Like any contract situation, contract awards can sometimes involve third parties. This can further complicate matters if multiple parties are involved. 

Filing A Lawsuit over a Contract Award

Remedies for a contract award lawsuit will often depend on the type of legal issue, as well as the type of contract involved. Also, the process for handling such lawsuits may differ in each case. For instance, for federal government contracts, you may need to file a complaint with a government agency, depending on the type of claim or violation involved. For private contract awards, it may not be necessary to work with a government agency.

Legal remedies may include a damages award for losses, or an equitable remedy such as specific performance of contract duties.

Government Contractor Immunity

In some cases, a contractor hired by the government may be immune to legal action. This depends on many factors, and is subject to limitation. Generally, in order to be immune to a lawsuit, the contractor needs to be working within the specific scope of authority granted by the government project. Contractors can often forfeit their immunity if they step outside the bounds of what they are supposed to be doing. Contractors acting within the scope of their contracts with the government generally have what is called limited government immunity. The rationale for this immunity status is that if contractors were liable for all injuries they incurred in designing and developing products for the government prices would be too high for the government to afford hiring outside contractors.

Limitations on Immunity

Government contractor's immunity is not infinite and there are some important limitations. These limitations include the following:

  • Contractors are not immune if they failed to warn of defects that it knew about and didn't inform the federal government of.
  • Contractors must comply with the specifications of the federal government. If the contractor didn't follow the specifications of the government it should be held liable.
  • If a product was purchased from a contractor that was not specifically making the product for the federal government then immunity would not apply.

How Do I Obtain Government Immunity?

Government contractors that are afraid of not getting immunity should check their contracts. In addition, these parties should check all documentation to make sure the government's instructions were followed explicitly. If the government's instructions were not followed exactly then these parties should make sure that the government gave clearance to make these alterations.
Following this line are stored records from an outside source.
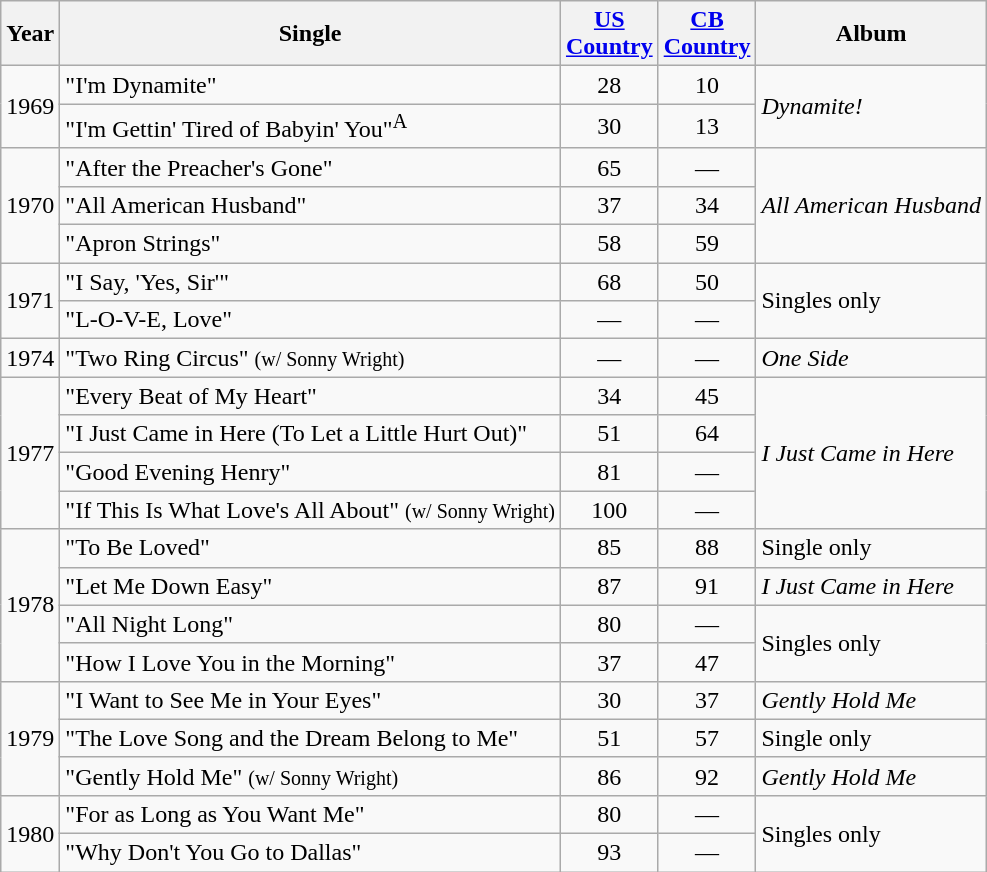
68 [609, 282]
93 [609, 853]
"After the Preacher's Gone" [310, 167]
1974 [30, 358]
"I'm Dynamite" [310, 85]
1979 [30, 738]
One Side [872, 358]
45 [707, 396]
81 [609, 472]
1978 [30, 605]
All American Husband [872, 205]
13 [707, 126]
57 [707, 738]
"Every Beat of My Heart" [310, 396]
"How I Love You in the Morning" [310, 662]
50 [707, 282]
Single [310, 34]
"L-O-V-E, Love" [310, 320]
US Country [609, 34]
59 [707, 244]
58 [609, 244]
100 [609, 510]
1971 [30, 301]
64 [707, 434]
47 [707, 662]
"I'm Gettin' Tired of Babyin' You"A [310, 126]
1969 [30, 108]
1980 [30, 833]
"I Just Came in Here (To Let a Little Hurt Out)" [310, 434]
"The Love Song and the Dream Belong to Me" [310, 738]
"Good Evening Henry" [310, 472]
"Gently Hold Me" (w/ Sonny Wright) [310, 776]
"If This Is What Love's All About" (w/ Sonny Wright) [310, 510]
"For as Long as You Want Me" [310, 814]
"I Want to See Me in Your Eyes" [310, 700]
"All American Husband" [310, 205]
Album [872, 34]
"All Night Long" [310, 624]
65 [609, 167]
1977 [30, 453]
"Apron Strings" [310, 244]
91 [707, 586]
"Two Ring Circus" (w/ Sonny Wright) [310, 358]
28 [609, 85]
1970 [30, 205]
"To Be Loved" [310, 548]
88 [707, 548]
"Why Don't You Go to Dallas" [310, 853]
"Let Me Down Easy" [310, 586]
Dynamite! [872, 108]
86 [609, 776]
"I Say, 'Yes, Sir'" [310, 282]
Year [30, 34]
CB Country [707, 34]
10 [707, 85]
85 [609, 548]
92 [707, 776]
87 [609, 586]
Private Contractor Taking Over State Functions

There are occasions in which a private contractor takes over state functions. Some examples include security of airports and prisons. These situations may render private contractors liable to individuals who are injured by their own negligence. Private contractors, therefore, should be very careful when taking over government contracts.

How Can A Lawyer Help Me With A Public Contract With The Federal Government?

As all three types of public contract agreements with the government are governed by federal rules, an attorney's assistance is absolutely necessary. Attorneys experienced in contract or government law can make sure that any public contract between you and the government meets the requirements of federal law. Contract awards are a major aspect of many business endeavors. Retaining a contract attorney will be invaluable in making sure that the government does not take advantage of you through the terms of the contract.